====== READING PASSAGE ======
However, this city has undergone a very difficult time recently, with Arab youths who have run wild and are out of control, out of their parents’ control…
How do you explain the current eruption of violence, just when per your policy, more budgets and attention have been invested in improving the conditions of the Arab sector?
There has been a lot of incitement, heavy, vicious incitement… I would say that the State of Israel is not prepared to face the social media in Arabic. We all work here with the classic communication tracks, while the social networks and Arab media are not on the Israeli radar [of Israeli forces and intelligence services].
These sites are full of hatred and lies about the State of Israel; but in the face of all the incitement, which was rampant on these networks, there has been no Israeli response.
We have to reach that goal and get ready to fight back. Here at the municipality, we have been trying to work on it, with my own site in Arabic and things like that – but obviously, it is not enough.
This is a medium in which we have to be more present. We have to reply to the incitement, the lies, the big lies that are being spread there. Israel has to be there and to respond.
What else has been done?
We have done a lot here: the strict security measures, increasing residents’ awareness, the carrying of weapons – all these and more have contributed to the resumption of relative calm in the streets.
After two [major] terror attacks [last month] – in the Old City and on Egged bus 78 – I resolved to respond immediately.
I requested that security forces put up barricades around the Arab neighborhoods in order to check people. Since we did that, there has been a dramatic change in the situation [in the city].
But at the same time, another result were photos of a city besieged at its core, which conveys the opposite message of what you’ve been working so hard to achieve these past few years: that in Jerusalem it was business as usual, one city, etc.… Now that message is gone.
We have all seen those photos, so what? Nothing has changed. I want to make it clear: When there is a direct threat to the residents, we have to set up barricades, period. When the blood of innocent people is spilled here, we put up barricades.
We do anything necessary to provide security for the residents.
====== INFORMATION SHOWN ======
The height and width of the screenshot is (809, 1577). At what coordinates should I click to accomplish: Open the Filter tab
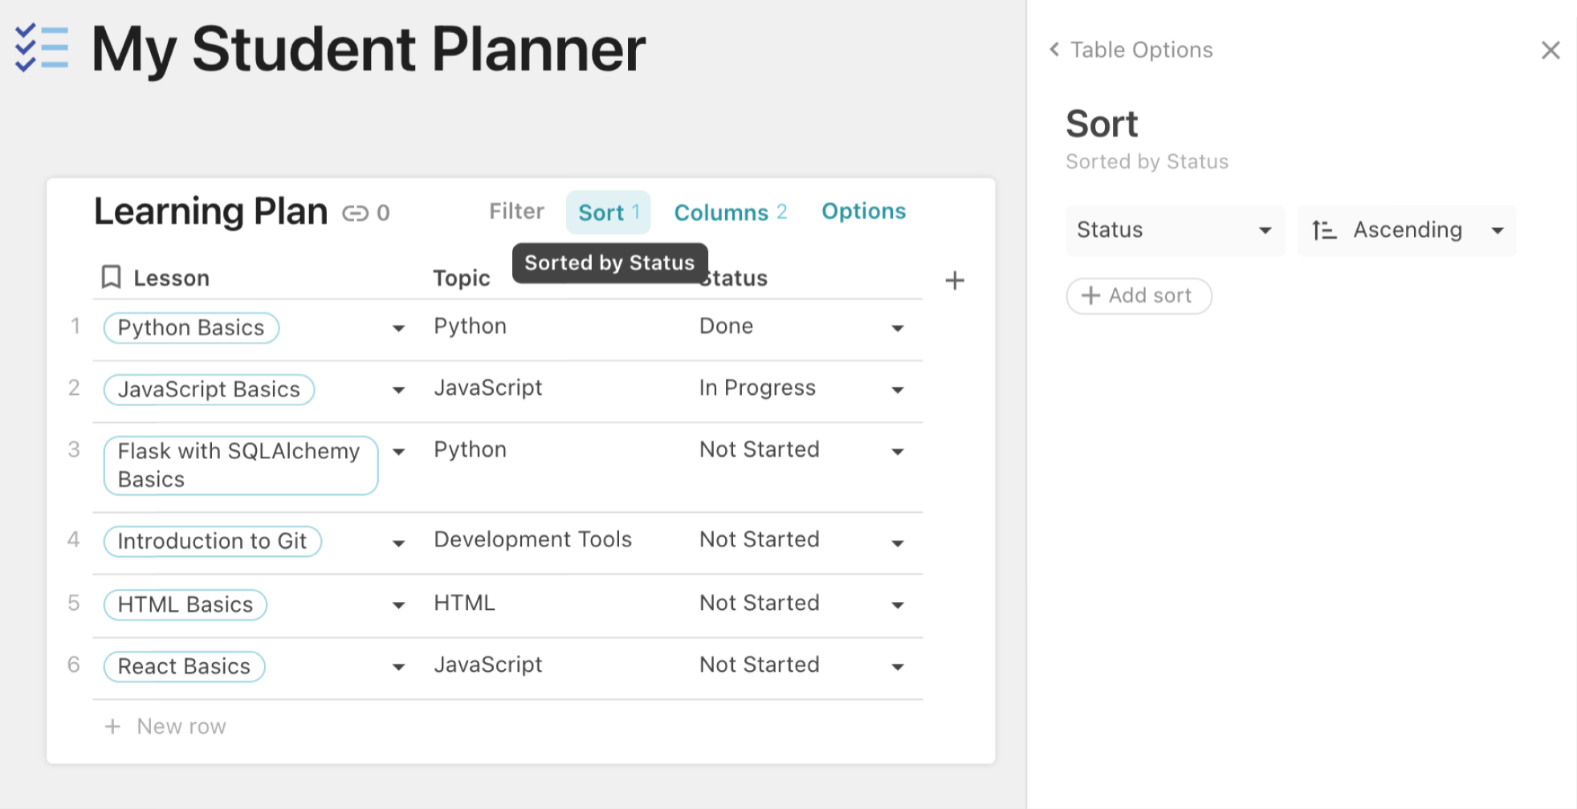click(x=516, y=212)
======
* WRITTEN TASK: Please continue the interview about violence and security in Jerusalem, picking up right after its final line. The data has no connection to the interview about violence and security in Jerusalem.

* OUTPUT BELOW:
I say it clearly: The life of the residents of Jerusalem comes before everything else. The life of the residents of Jerusalem is more important than anything else. I am aware that it puts a burden on the daily life of the Arab residents, but people’s lives are more important than anything else.
So this is your position – terror means automatically installing barriers and checkpoints?
Clearly. In the case of terror, checkpoints and barriers, to check everyone coming out of these neighborhoods – even at the price of compromising the quality of life, to my regret, of the Arab residents of Jerusalem. Just imagine where we would be standing today if we hadn’t done that.
And now what?
Now, after we put all up these barriers and checkpoints, we have seen delegations of representatives of most of these neighborhoods coming to us and asking for some lightening of those measures.
They come to me through the community councils in their neighborhoods.
And what is your answer?
I’m happy to help. I told them that in order to get back to the situation before these eruptions of violence, we ask you [the Arab residents] to restrain your children, to regain control over them, to send them back to school, to instruct them to behave themselves, to prevent them from getting involved in riots and terrorist acts.
We say it loud and clear: If you [the residents of Arab neighborhoods] don’t take back the responsibility on yourselves and your children, we can’t remove the barricades – it’s too dangerous.
And to my great joy, a large part of these neighborhoods’ representatives worked in that direction, took responsibility for the situation and brought back the calm.
Can you name these places?
Sure. Umm Tuba, Umm Lisur, Sur Baher, Wadi Joz, Beit Hanina… Wherever the police and the municipality have found a responsible local leadership, we have eased the sieges. On the other hand, we have places such as Isawiya and Jebl Mukaber where things have not calmed down, and there the police and the security forces are still inside in heavy numbers and do not allow people to leave there to go and attack people in the streets. It’s very individual – according to the situation on the ground.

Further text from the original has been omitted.